Maroon (which now has now up to six partners, all of which have recently exited the industry, from companies including MediaNews to Scripps to Belo) — is gearing up to take on multiple projects. Today, these projects include:

  • Managing the consortium’s work with Yahoo!: The consortium is seeking an executive director to take on this work more permanently, but Tippie is now doing it on Maroon’s behalf.
  • Managing the consortium’s alignment with QuadrantONE: Numerous consortium members joined the Tribune/Gannett-led online ad network (see Insights 25 March 2008, QuadrantONE Expands Network Amid Parent Company Moves) as affiliates.  Details and set-up logistics have been managed by Maroon.
  • Coordinating deployment of the Metrix4Media SEM product, a private company that counts Hearst among its investors. The product, which coordinates search engine marketing (from targeting to purchasing to tracking) for advertisers large and small, is now being sold by newspaper ad staffs at the Houston Chronicle, the San Francisco Chronicle and the Atlanta Journal-Constitution.
  • Started a new subsidiary, Maroon Gadgeteering, specializing in creating news content distribution widgets for Facebook and other applications. Maroon Gadgeteering develops stand-alone and custom widgets. Open Mic, its first product, was released for Facebook users on April 1.

Tippie explains to Outsell why former industry people are newly valuable to the industry, “Sometimes it’s easier to help industry from the outside….. The newspaper is sitting on a motherlode of value.”

Implications: Outsell has written (see Insights 1 April 2008, News Industry Calls on New Talent to Reverse Downturn) about how the newspaper industry often rejects “outsiders”, seeing them as alien. So it’s unsurprising that working with those one step removed — those speaking the same language — is more comfortable. Beyond comfort, the Maroons of the new world have to prove their lasting value.

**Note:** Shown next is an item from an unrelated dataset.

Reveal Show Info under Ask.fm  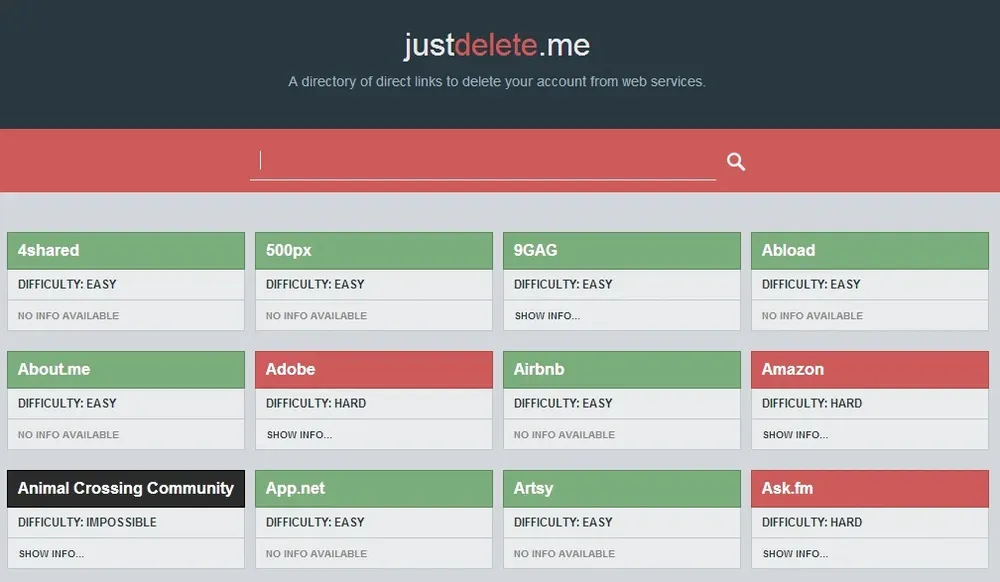click(795, 554)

While web disintermediation has made short shrift of many middlemen, it has created chances for new middlemen to be useful. Connectors, linking up the old and new, pervade the internet space, from SEO and SEM to online ad networks and web 2.0 content syndicators.

Connecting those connectors (think of it as middlemen squared) to the newspaper companies is Maroon’s niche. It’s a big potential niche. As the Yahoo! consortium went forward, it has been a tacit acknowledgement that newspaper companies’ strategy to win the web war with their destination sites is insufficient. So with Yahoo!, and now tentatively beyond, it’s all about joining in the distributed web, the great networks moving editorial and advertising content at warp speed around the globe.

Maroon is one step in that game-changing process, and we expect to see more.